Requirement: Pick out every line of the material that contains the word "Task" and copy each one. Matching is case-sensitive.

(Stored items from a collection)
..............................

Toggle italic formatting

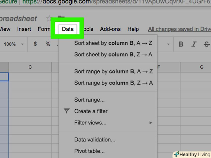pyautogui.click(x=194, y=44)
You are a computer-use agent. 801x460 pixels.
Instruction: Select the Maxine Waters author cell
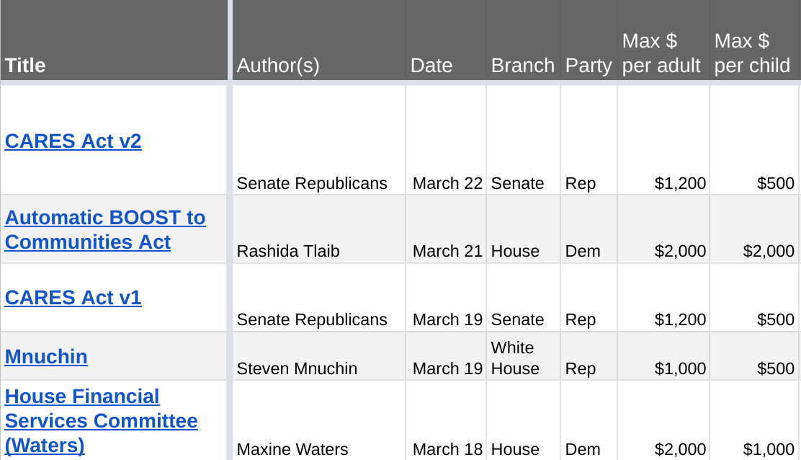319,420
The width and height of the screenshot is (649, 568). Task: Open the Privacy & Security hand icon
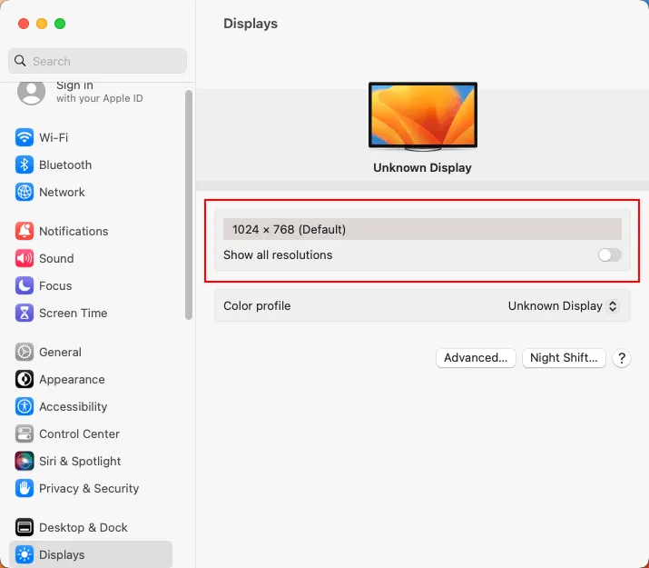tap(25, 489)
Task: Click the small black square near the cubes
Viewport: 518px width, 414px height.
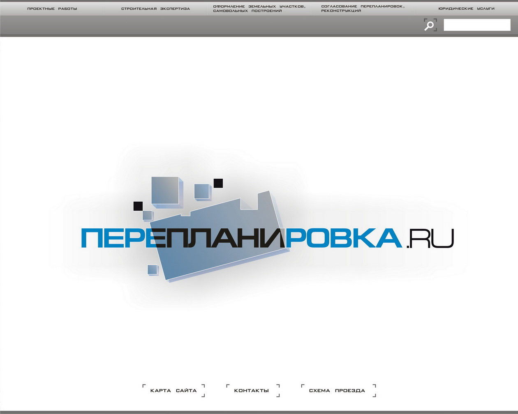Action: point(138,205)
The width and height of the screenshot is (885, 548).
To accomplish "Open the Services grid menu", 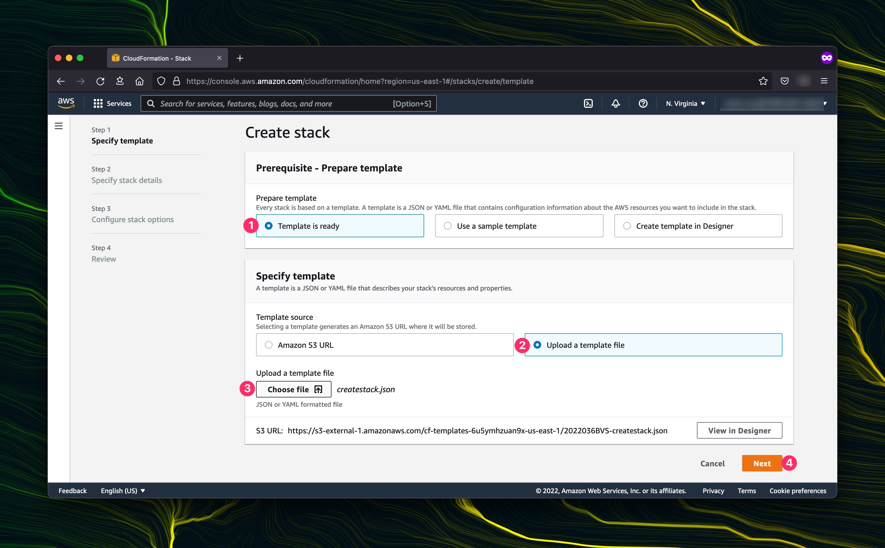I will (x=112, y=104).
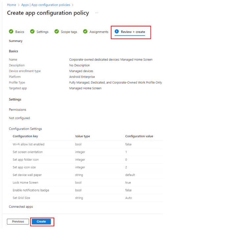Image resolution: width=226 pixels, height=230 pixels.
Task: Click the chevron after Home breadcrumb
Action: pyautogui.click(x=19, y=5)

..............................

Expected answer:
The width and height of the screenshot is (649, 568). Task: Open the Privacy & Security hand icon
Task: Click the small black square near the cubes
Task: Click the chevron after Home breadcrumb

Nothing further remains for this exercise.